They landed early Christmas Eve morning at the Simón Bolívar International Airport. A tall Russian Venezuelan woman named Zoya from the Tara-Omega travel agency met them at the gate and helped them through Venezuelan immigration and customs. They were traveling as survival experts under the employ of a Canadian company called Balzac Expeditions and were purportedly in Venezuela to organize a trek into the Amazon jungle.

“I’ve booked you for a one-week stay at the InterContinental Tamanaco Caracas, which is right in the heart of one of the city’s most prestigious shopping and business districts, Las Mercedes,” Zoya said as her heels clicked down the terminal concourse. She seemed eager and efficient, and looked very young.

“If you need to extend your stay, you can continue at the same rate,” she explained in perfect English.
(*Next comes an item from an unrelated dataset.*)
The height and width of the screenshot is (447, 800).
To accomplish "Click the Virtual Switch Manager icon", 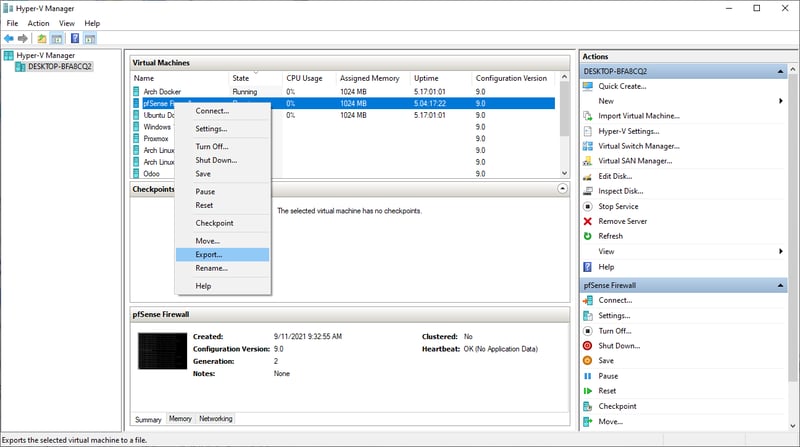I will 588,146.
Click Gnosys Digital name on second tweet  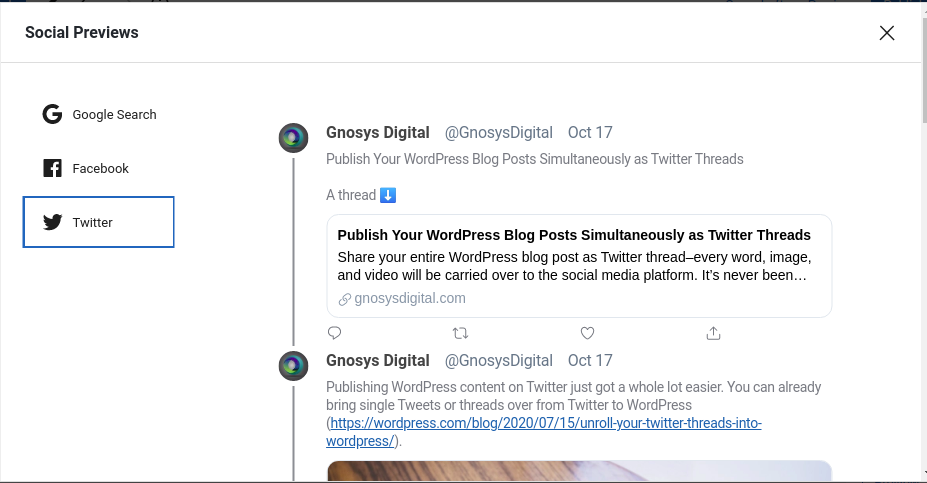tap(378, 361)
“Great,” Crocker said, half asleep. At 6 a.m. the terminal seemed vast and deserted. “And you got us a vehicle?”

“A one-year-old Honda Pilot. Will that meet your needs?”

“I don’t see why not.”

She led them to the silver SUV, which was parked in a three-story lot near the terminal. “One last thing,” she said, handing over the keys. “The security situation in Caracas is deplorable. Currently we have an average of one murder per hour just in the capital. So keep your eyes open and don’t travel alone, especially at night. Street gangs here like to rob and kidnap foreigners.”

“Thanks for the warning,” Crocker said.

She glanced at his biceps and added, “You guys look like you know how to defend yourselves, but be careful.” Then she handed him her card. “Call me if you need anything. That’s my cell phone.”

“We will,” Akil said with a smile. “Maybe you can show us around later tonight?”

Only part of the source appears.